Cantava la vita del “diablo” ora produce il gioco su Gesù

Antonio Aiazzi e la moglie gestiscono una ditta di articoli per il divertimento. Dopo il passato con la band dei Litfiba, continua la sua attività di musicista

EMPOLI. Dalla musica rock alle pedine. Dalla tastiera ai dadi. Due mondi apparentemente così lontani, non però se si fa un salto a Sovigliana in via Marmugi. Già, perché qui, da qualche settimana ha sede la Giochi Briosi, azienda che produce giochi da tavola in salsa Toscana e non solo. E a creare queste “scatole della felicità” che divertono grandi e piccini sono Antonio Aiazzi e sua moglie, la belga Nathalie Chaineux.. Antonio è un musicista di fama internazionale, ma soprattutto è lo storico tastierista dei Litifba a più riprese, in particolar modo negli anni più floridi, quelli della “trilogia del potere”. Oggi, mentre continua la sua attività di musicista, Aiazzi ha deciso parallelamente di tuffarsi in questo mondo assieme a Nathalie. Proprio a lei si è accesa la lampadina. «L’idea – racconta Nathalie – mi è venuta qualche anno fa.

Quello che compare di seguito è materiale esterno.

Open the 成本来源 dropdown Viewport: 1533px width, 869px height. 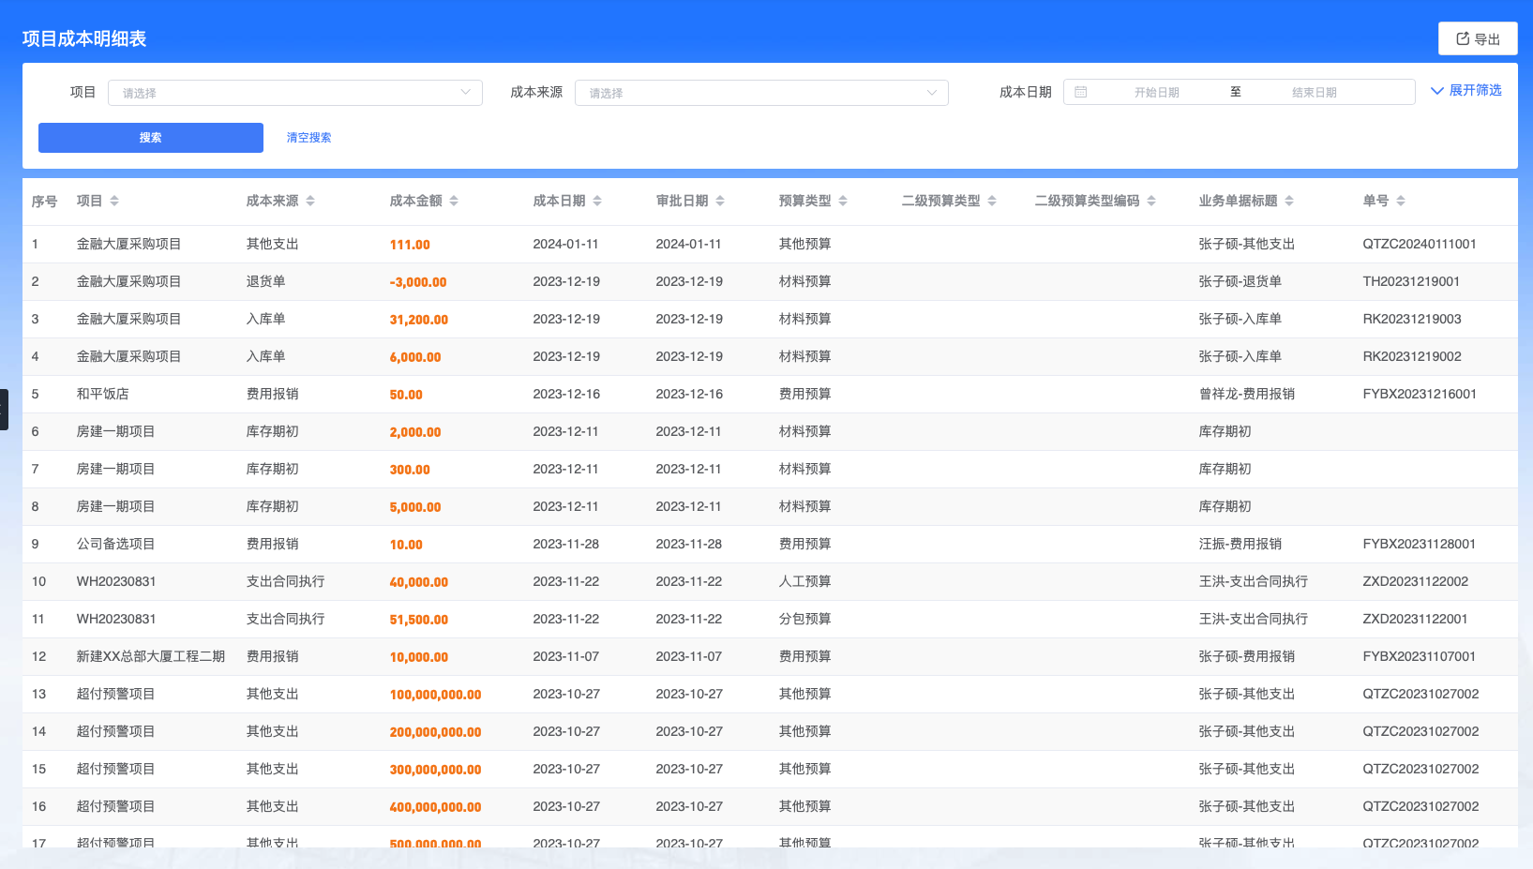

Ero a Firenze e ogni tanto portavo regali ad amici e parenti in Belgio. Ma alla fine non trovavo niente di interessante che richiamasse l’identità di questo territorio. Solo i soliti gadget delle bancarelle. E allora mi è venuta l’idea di creare dei giochi da tavola che parlassero della Toscana».



Così, insieme al marito, ha deciso di dar vita al primo trivial interamente dedicato alla Toscana, i Toscanacci, prima prodotto da altri. Poi è nata anche la Rebus Project, diventata poi la Giochi Briosi. Un gioco che ha avuto un successo strepitoso con decine di migliaia di copie vendute. Da lì ha preso il via l’attività e a chi gli chiede se non sia un po’ strano che una rockstar si dedichi a questo mondo, Antonio risponde ridendo: «Può sembrare un binomio strano ma in realtà non lo è. L’aspetto ludico mi è sempre piaciuto. Anche da giovane tra i Litifiba ero quello che faceva scherzi in continuazione agli altri componenti della band. Organizzavo pure le serate di rischiatutto. Non sono mondi poi così distanti. Per noi il gioco da tavolo è importante. Ha una funzione sociale».

La Giochi briosi adesso realizza diversi titoli. Oltre infatti ai Toscanacci, nella collezione ci sono i Romanacci, dedicato a vizi e virtù della capitale, l’Italia e gli Italiani e c’è pure la Vita di Gesù. «Siamo atei in realtà – conferma Antonio – ma non dobbiamo dimenticare le nostre tradizioni cristiane. Il gioco ha avuto l’ok dell’Arcidiocesi di Pisa. Anche se il nostro Gesù ricorda un po’ Che Guevara».

E c’è pure un gioco con i disegni dell’artista Clet Abraham. Adesso Antonio e Nathalie hanno deciso di trasferire l’azienda a Sovigliana in via Marmugi e di venire a vivere nell’Empolese. «È un territorio che ha grandi margini di crescita – spiega Nathalie – e dove si vive bene». E proprio in zona, oltre che tramite il sito dell’azienda, si possono compare i giochi. «Sono in vendita al negozio Giocheria gioca 3 in centro, alla Tabaccheria Zalli al centro coop e da Paci a Limite sull’Arno». Aiazzi racconta con disinvoltura la sua avventura nel mondo dei giochi Antonio, ma non dimentica certo il suo primo amore, la musica, con tanti progetti da portare avanti. «Mi sono tolto una grande soddisfazione con l’uscita recente del mio disco solista, Linea gialla – racconta Antonio – In pentola bolle ancora qualcosa, ne stiamo parlando con il mio amico Gianni Maroccolo, ma non voglio anticipare niente».